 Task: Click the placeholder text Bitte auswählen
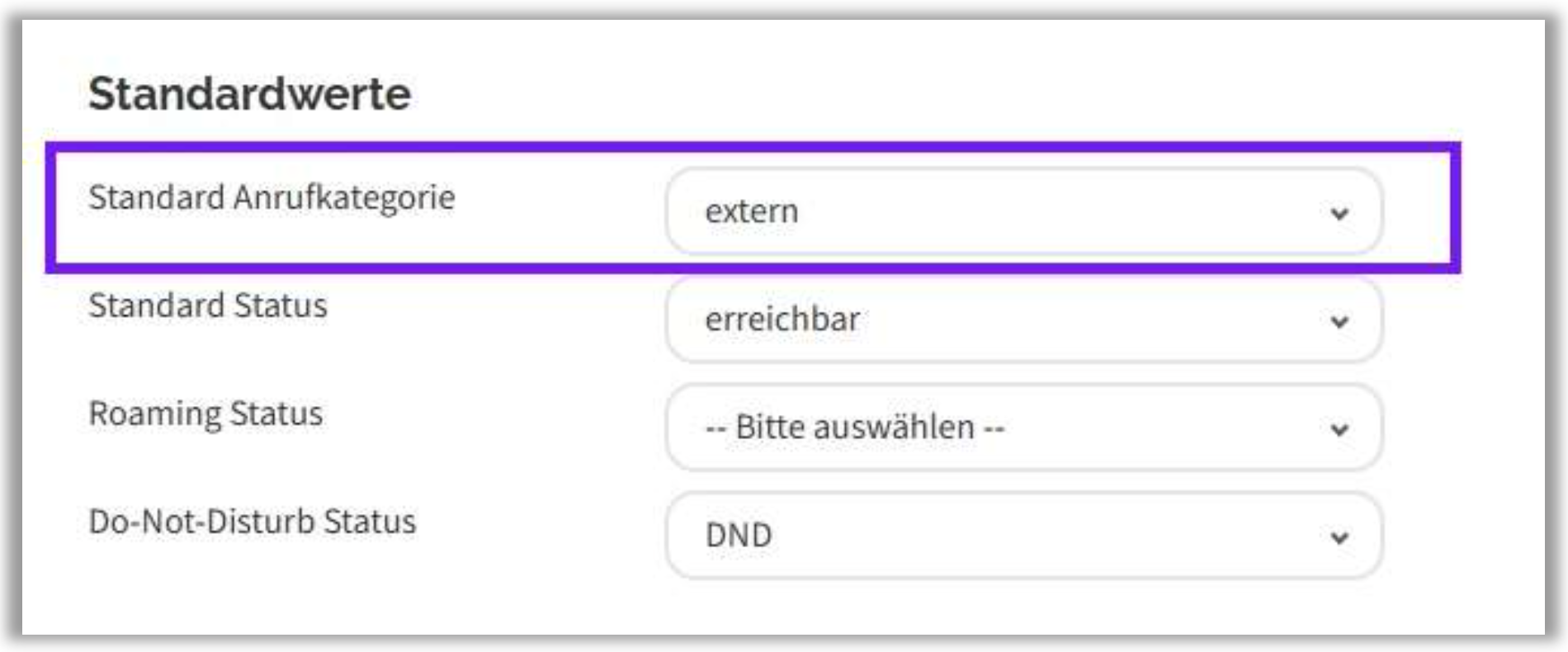(854, 428)
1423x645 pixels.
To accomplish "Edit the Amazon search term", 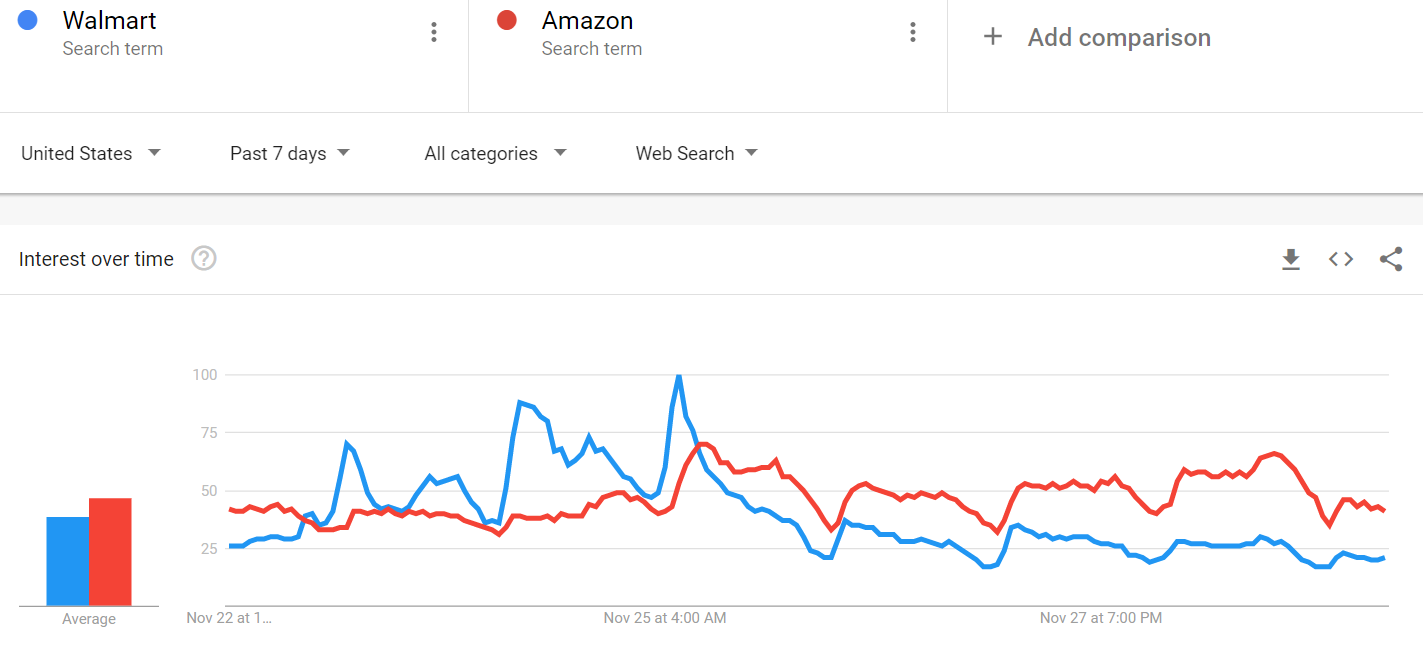I will click(587, 20).
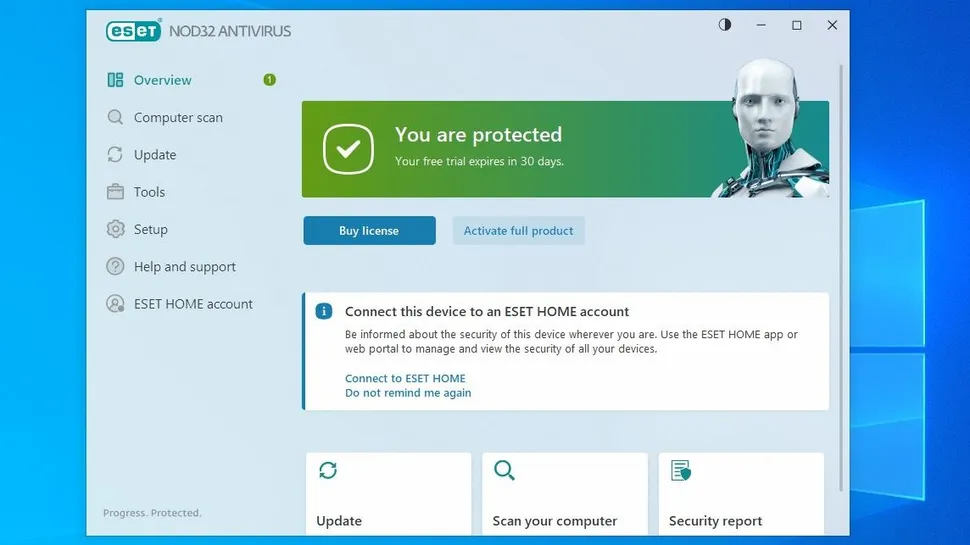Open the Update tile at bottom
Screen dimensions: 970x545
pos(388,494)
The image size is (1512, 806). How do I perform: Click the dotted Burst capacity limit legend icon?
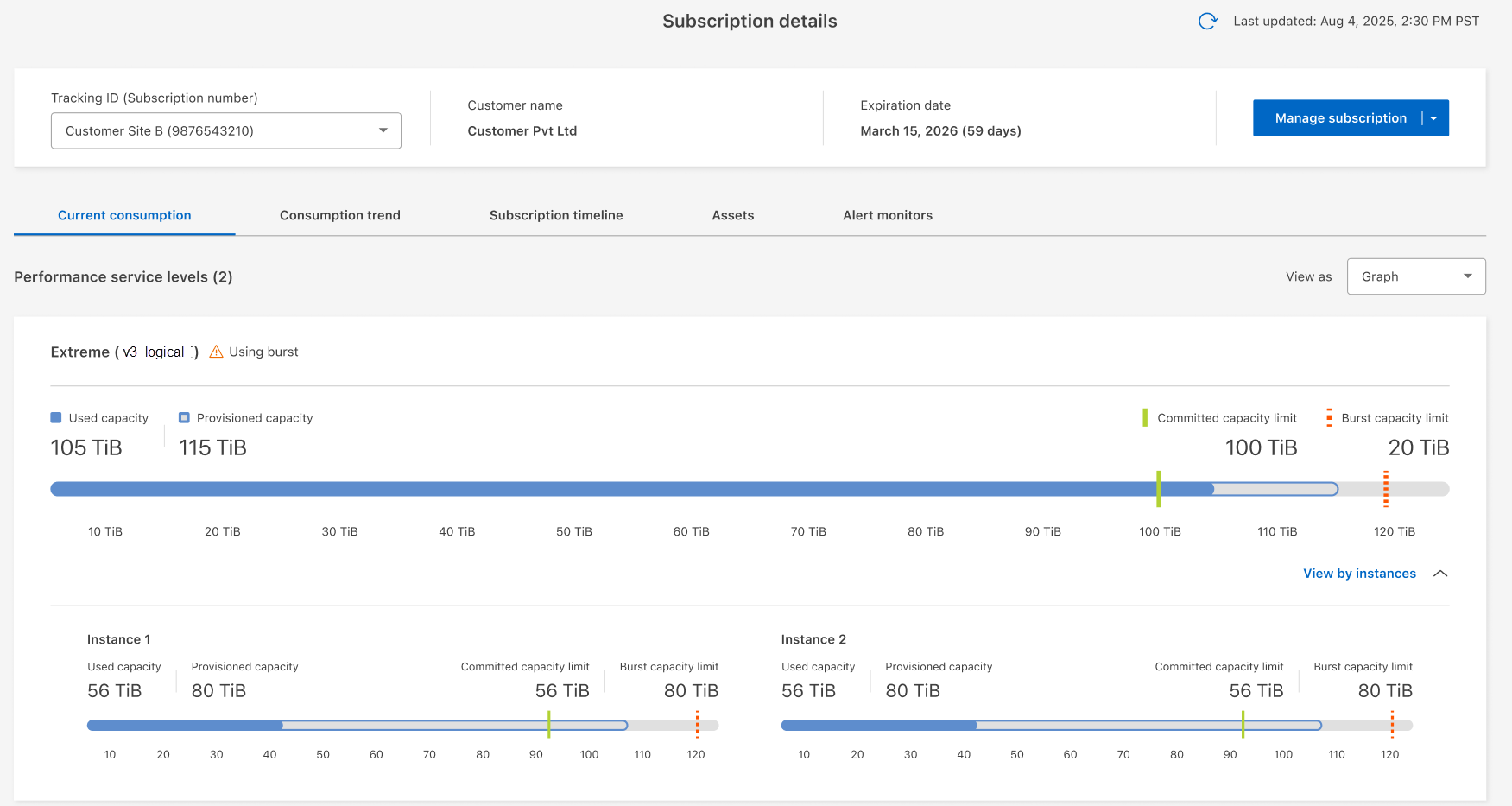pyautogui.click(x=1329, y=418)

************

→ **TASK STATEMENT**:
Copy out the rows in the stretch from the line containing "The image size" through the end of the rows, word for word, and leave the pictures out.

→ **OUTPUT**:
The image size is (1512, 806). How do I perform: Click the dotted Burst capacity limit legend icon?
pyautogui.click(x=1329, y=418)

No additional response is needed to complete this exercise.